While Large Language Models (LLMs) excel in language-based agentic tasks, their applicability to unseen, nonlinguistic environments (e.g., symbolic or spatial tasks) remains limited. Previous work attributes this performance gap to the mismatch between the pretraining distribution and testing distribution. In this work, we demonstrate the primary bottleneck is the prohibitive cost of exploration: mastering these tasks requires extensive trial-and-error, which is computationally unsustainable for parameter-heavy LLMs operating in a high dimensional semantic space. To address this, we propose SCOUT (Sub-Scale Collaboration On Unseen Task), a novel framework that decouples exploration from exploitation. We employ lightweight "scouts" (e.g., small MLPs) to probe environmental dynamics at a speed and scale far exceeding LLMs. The collected trajectories are utilized to bootstrap the LLM via Supervised Fine-Tuning (SFT), followed by multi-turn Reinforcement Learning (RL) to activate its latent world knowledge. Empirically, SCOUT enables a Qwen2.5-3B-Instruct model to achieve an average score of 0.86, significantly outperforming proprietary models, including Gemini-2.5-Pro (0.60), while saving about 60% GPU hours consumption.
Applying LLMs directly to unseen physical or symbolic environments reveals a critical inefficiency. As noted in The Bitter Lesson (Sutton, 2019), leveraging computation for search and learning is key. However, for LLMs:
Endless complexity: It is hard to fully simplify and cover all tasks during pretraining as the real world is unbounded, involving "endless complexity".
Mismatch of Spaces: LLMs explore a vast language space, whereas many unseen tasks require discrete, low-dimensional actions. Forcing an LLM to perform "trial-and-error" from scratch is computationally wasteful.

> **AIM OF THE EXERCISE**
In the SCOUT text above, what kind of models serve as the lightweight "scouts"?

> **DATA RECORDS**
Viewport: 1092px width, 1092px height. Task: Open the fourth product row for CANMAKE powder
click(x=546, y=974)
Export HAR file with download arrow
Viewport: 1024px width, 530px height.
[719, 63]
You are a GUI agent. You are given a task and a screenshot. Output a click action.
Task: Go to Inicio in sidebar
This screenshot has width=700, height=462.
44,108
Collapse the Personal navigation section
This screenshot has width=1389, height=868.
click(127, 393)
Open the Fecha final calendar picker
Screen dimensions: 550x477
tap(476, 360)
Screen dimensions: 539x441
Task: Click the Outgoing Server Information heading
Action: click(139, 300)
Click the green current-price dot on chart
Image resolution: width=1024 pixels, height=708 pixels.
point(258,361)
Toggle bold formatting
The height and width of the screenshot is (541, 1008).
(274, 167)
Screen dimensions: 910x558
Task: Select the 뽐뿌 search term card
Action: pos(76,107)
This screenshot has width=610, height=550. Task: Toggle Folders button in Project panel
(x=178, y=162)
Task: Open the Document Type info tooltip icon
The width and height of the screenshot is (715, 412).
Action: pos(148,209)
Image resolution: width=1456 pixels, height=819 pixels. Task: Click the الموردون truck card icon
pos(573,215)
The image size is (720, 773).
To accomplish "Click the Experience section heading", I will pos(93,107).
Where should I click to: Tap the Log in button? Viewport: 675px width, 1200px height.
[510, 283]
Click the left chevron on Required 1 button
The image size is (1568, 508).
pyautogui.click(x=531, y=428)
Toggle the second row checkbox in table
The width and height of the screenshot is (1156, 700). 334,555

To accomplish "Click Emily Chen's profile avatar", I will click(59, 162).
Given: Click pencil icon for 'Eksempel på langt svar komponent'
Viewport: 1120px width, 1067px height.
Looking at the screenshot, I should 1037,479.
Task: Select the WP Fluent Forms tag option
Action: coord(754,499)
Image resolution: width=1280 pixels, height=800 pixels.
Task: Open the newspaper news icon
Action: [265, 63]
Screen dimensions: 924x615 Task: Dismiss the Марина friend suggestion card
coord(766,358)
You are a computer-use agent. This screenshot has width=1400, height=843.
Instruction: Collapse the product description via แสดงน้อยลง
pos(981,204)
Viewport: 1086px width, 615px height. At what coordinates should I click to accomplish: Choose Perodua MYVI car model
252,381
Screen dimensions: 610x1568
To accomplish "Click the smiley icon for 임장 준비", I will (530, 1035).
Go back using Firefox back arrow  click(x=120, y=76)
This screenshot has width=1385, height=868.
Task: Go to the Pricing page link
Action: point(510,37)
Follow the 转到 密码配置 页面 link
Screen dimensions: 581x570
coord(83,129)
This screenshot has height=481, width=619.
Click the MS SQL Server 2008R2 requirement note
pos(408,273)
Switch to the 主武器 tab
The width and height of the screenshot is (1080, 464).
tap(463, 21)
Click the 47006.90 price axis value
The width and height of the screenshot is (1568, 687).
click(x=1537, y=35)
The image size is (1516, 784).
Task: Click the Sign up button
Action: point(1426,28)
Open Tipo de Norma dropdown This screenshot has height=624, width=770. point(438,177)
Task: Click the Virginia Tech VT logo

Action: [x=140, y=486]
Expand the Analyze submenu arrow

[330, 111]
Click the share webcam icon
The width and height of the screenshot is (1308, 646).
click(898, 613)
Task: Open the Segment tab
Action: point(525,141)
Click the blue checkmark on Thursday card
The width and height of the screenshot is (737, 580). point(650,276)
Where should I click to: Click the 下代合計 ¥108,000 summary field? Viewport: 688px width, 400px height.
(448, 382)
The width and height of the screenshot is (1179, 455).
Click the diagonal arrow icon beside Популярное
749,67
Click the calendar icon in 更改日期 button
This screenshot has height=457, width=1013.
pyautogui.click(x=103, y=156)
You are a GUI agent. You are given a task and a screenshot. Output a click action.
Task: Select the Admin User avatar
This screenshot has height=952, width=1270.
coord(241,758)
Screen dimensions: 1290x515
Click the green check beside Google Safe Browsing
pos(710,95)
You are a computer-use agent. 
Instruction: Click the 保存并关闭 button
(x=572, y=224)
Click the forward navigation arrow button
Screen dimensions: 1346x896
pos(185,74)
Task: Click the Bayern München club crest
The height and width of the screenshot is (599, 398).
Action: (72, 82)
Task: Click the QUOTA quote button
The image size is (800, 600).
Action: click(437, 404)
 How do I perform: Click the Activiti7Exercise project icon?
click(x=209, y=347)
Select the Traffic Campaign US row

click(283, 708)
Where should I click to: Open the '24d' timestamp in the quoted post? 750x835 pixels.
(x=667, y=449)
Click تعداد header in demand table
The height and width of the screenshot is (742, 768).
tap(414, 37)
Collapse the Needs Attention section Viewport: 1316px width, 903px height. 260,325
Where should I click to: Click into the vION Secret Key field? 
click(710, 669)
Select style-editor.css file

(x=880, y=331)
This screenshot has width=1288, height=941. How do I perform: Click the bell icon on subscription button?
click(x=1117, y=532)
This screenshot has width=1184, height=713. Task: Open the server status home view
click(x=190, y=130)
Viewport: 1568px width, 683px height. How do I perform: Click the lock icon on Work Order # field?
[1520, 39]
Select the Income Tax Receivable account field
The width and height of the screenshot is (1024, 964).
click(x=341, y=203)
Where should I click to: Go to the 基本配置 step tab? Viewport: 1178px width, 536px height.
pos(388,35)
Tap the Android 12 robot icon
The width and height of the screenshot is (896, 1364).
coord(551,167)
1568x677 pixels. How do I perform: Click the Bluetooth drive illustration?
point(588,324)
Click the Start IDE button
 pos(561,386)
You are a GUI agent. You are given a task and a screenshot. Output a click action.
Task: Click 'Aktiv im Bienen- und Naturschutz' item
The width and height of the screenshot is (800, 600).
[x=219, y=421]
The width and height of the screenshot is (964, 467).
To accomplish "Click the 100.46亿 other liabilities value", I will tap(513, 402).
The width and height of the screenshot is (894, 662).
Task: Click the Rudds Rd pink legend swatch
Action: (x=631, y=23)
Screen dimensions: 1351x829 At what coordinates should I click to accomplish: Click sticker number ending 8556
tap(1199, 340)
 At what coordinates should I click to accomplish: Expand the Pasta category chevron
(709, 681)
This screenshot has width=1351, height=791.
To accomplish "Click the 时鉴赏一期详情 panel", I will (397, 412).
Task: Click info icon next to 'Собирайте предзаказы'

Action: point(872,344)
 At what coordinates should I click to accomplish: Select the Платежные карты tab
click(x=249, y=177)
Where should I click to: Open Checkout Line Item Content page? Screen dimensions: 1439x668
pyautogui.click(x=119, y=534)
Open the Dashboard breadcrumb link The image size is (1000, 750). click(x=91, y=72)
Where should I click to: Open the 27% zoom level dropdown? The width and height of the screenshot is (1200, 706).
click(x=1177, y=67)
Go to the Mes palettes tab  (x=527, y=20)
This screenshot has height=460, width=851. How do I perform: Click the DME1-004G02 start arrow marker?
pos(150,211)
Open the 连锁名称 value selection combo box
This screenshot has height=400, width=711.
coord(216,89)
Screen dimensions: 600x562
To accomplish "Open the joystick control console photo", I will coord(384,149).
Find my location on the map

> **RESPONSE AREA**
Small MLPs.